Clinical Demonstration:
Nerve Conduction Studies and Electromyography


C. Chalk
p 1 2 3 4 quiz

 

Introduction

The electrical properties of the nervous system have been recognized at least since the time of Galvani's studies of animal electricity in the 18th century.

From Luigi Galvani's "Commentary on the Effects of Electricity on Muscular Motion", 1791.
However, it has only been since the 1940s that developments in electronics have allowed physicians to record and measure the electrical function of the nervous system in patients. The purpose of today's session is to demonstrate some techniques for measuring the electrical function of the peripheral nervous system. These techniques, known as nerve conduction studies and electromyography, are used by neurologists in the evaluation of patients with diseases of the peripheral nerves and muscles.

 

Nerve Conduction Studies

If a brief electrical shock is applied to a peripheral nerve, the subject will experience two things. First, of course, an electrical sensation will be felt. Second, if the shock is large enough, the muscles innervated by the nerve will make a brief, forceful contraction (a twitch). The effect of the shock is to depolarize some or all of the immediately subjacent axons, causing them to generate action potentials. Unlike action potentials generated normally in the nervous system, which occur rather randomly and which propagate in one direction only, those resulting from the electrical shock travel as a synchronous wave, both up the nerve (towards the brain, experienced as the sensation of a shock) and distally (towards the muscle, causing the twitch).

  

 

A Note on Extracellular and  Intracellular Recordings
The intracellular technique records a transmembrane potential by inserting a micropipette into one cell and recording the potential changes with respect to an extracellular reference electrode. intracell.gif (1947 bytes)
The extracellular technique records potential changes at the membrane surface rather than across the membrane.

Note that the techniques we will be demonstrating here are all extracellular recordings.

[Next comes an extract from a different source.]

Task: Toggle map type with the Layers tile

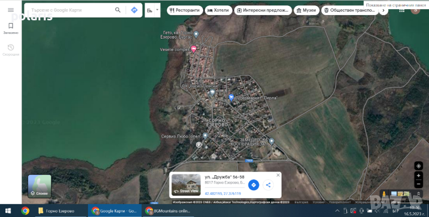Action: 40,186
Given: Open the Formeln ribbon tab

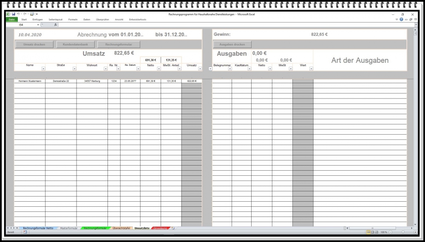Looking at the screenshot, I should pyautogui.click(x=73, y=20).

Adapted from "Anatomy", 3rd Edition; Gardner, Gray, O'Reilly
Motor and Sensory Function of the Median Nerve

Clinically it is helpful to study the motor and sensory functions of peripheral nerves separately. However, most peripheral nerves are mixed nerves, with motor and sensory axons randomly intermingled, and depolarizing the nerve with an electric shock generates action potentials in both motor and sensory axons. Fortunately, at their distal ends, all mixed nerves form discrete motor and sensory branches, which can be studied separately. In the median nerve, for example, motor and sensory axons are completely intermingled proximal to the wrist. In the hand, however, the motor axons are gathered into a motor branch to muscles in the thumb, while sensory axons coalesce to form sensory branches innervating the lateral three digits.  Thus, any action potentials recorded from nerve branches in, say, the index finger reflect the activity of median nerve sensory axons exclusively. Median motor axon activity could be recorded from the motor branch innervating the thumb muscles, but in fact it is easier to record muscle action potentials directly from the thumb muscle (muscle action potentials are generated when the action potentials travelling along the motor axons reach the thumb muscle).